Reinthaler enttäuscht von 1860-Bossen: Spieler "erfahren alles nur über die Medien"

Max Reinthaler zeigt sich enttäuscht von der Kommunikation der Bosse des TSV 1860 in der aktuellen Krise: "Wir erfahren alles nur über die Medien." Einen Verbleib bei den Löwen will der Innenverteidiger aber trotz des Zwangsabstiegs nicht ausschließen.
von  Bernhard Lackner
Max Reinthaler kam im Winter 2024 aus Wiesbaden zu den Löwen.
Max Reinthaler kam im Winter 2024 aus Wiesbaden zu den Löwen. © IMAGO/Mladen Lackovic

Während die meisten Profifußballer aktuell mitten in der Sommerpause im Urlaub die Füße hochlegen, steht der Großteil der Spieler des TSV 1860 aus der vergangenen Saison derzeit vor einer völlig ungewissen Zukunft. Aufgrund des Zwangsabstiegs in die Regionalliga verfügen nur noch einige Jungprofis über gültige Verträge. Für den Rest ist unklar, wie es nun weitergeht.

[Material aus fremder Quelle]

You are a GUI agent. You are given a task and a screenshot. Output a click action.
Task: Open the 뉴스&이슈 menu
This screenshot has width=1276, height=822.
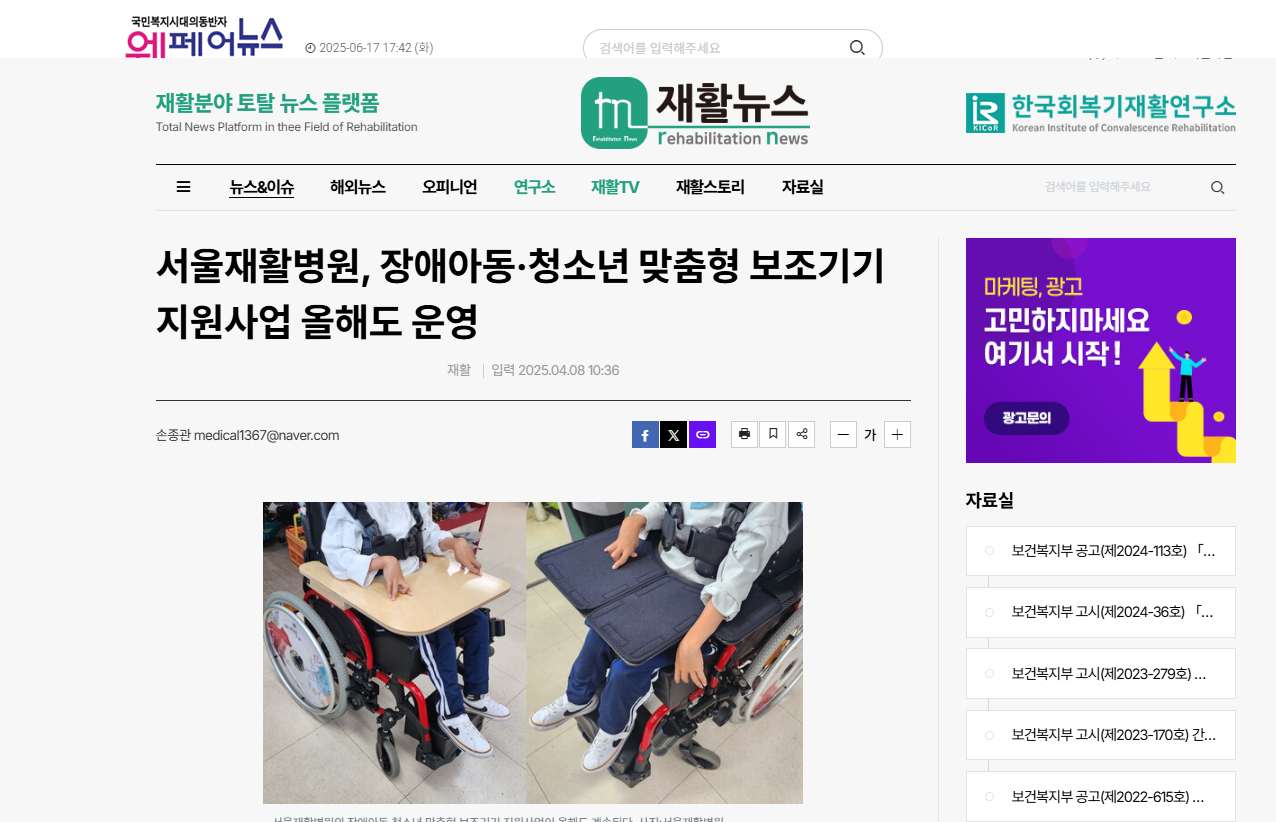point(261,187)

Einer davon ist Max Reinthaler. Der Südtiroler hätte eigentlich noch einen Vertrag bis 2027 bei den Löwen gehabt, dieser hat jedoch für die Regionalliga keine Gültigkeit. Im Gespräch mit dem Portal "sportnews.bz" äußert er sich nun zur Situation bei 1860 und darüber, wie er die vergangenen Wochen aus Spieler-Sicht erlebt hat.

Reinthaler: "Alle scheinen mit der Situation überfordert zu sein"

"Zunächst war es schon ein Schock für uns. Man hat schon oft gehört, dass der Verein Geld braucht. Aber dass es so weit kommt, war dann doch eine Überraschung für alle", sagt der 31-Jährige, der in der abgelaufenen Saison bei den Löwen zum Stammpersonal gehörte.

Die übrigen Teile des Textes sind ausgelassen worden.